The U.S. Department of Labor said Thursday that initial jobless claims in the week ended March 30 fell unexpectedly by 10,000 to a seasonally-adjusted 202,000. That was the lowest level since December 1969.
Analysts had expected 216,000. Claims for the prior week were revised up to 212,000.
The four-week moving average was 213,00, a decline of 4,000 from the previous week. The monthly average is seen as a more accurate gauge of labor trends because it reduces volatility in the week-to-week data. This gauge has been falling steadily since February.
The report said continuing jobless claims for the week ended March 23 fell to 1.717 million from 1.756 million in the preceding week.

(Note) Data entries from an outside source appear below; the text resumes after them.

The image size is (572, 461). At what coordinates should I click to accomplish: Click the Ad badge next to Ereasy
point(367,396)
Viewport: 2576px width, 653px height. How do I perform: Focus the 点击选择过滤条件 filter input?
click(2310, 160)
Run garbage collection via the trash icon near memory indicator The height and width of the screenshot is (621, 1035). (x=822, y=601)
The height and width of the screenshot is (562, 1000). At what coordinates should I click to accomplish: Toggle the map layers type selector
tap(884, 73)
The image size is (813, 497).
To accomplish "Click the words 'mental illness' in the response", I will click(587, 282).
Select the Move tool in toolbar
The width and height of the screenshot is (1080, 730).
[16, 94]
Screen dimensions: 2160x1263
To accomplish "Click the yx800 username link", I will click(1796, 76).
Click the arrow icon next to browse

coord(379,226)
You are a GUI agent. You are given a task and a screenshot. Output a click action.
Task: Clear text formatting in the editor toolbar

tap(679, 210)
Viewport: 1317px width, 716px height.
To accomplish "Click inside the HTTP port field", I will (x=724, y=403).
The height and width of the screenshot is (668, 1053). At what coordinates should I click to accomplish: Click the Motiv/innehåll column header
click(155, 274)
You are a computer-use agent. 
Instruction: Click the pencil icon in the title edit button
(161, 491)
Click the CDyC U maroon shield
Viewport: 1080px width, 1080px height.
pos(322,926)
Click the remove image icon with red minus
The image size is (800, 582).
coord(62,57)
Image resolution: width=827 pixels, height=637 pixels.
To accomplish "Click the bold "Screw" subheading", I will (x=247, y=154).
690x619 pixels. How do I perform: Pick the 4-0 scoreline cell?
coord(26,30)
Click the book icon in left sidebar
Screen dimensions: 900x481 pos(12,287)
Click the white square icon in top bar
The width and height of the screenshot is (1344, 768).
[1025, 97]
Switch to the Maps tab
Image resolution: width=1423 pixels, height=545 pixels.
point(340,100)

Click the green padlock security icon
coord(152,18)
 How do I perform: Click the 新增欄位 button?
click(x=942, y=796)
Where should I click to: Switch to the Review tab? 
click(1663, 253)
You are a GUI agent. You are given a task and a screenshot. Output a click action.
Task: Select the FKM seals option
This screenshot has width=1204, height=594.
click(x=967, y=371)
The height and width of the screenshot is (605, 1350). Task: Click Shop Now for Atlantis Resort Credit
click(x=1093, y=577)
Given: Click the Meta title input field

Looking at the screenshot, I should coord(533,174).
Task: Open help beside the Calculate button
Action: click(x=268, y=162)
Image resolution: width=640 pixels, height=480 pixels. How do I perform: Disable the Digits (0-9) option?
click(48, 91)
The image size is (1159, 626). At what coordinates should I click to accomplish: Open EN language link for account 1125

These claims reflect people who recently lost their jobs and are already receiving benefits.
The data make a reassuring prelude to Friday’s employment report for March.
According to a report Wednesday from payrolls processor ADP, the U.S. economy added the fewest private sector jobs in 18 months during March.
That came after February’s employment report from the Bureau of Labor Statistics showed a sharp slowdown in job creation.
Economists forecast that Friday’s government report will show the creation of 180,000 nonfarm jobs, while the unemployment rate is expected to hold steady at 3.8%. Most of the focus will likely be on average hourly earnings, which are expected to rise 3.4% from a year earlier, similar to the increase reported in February.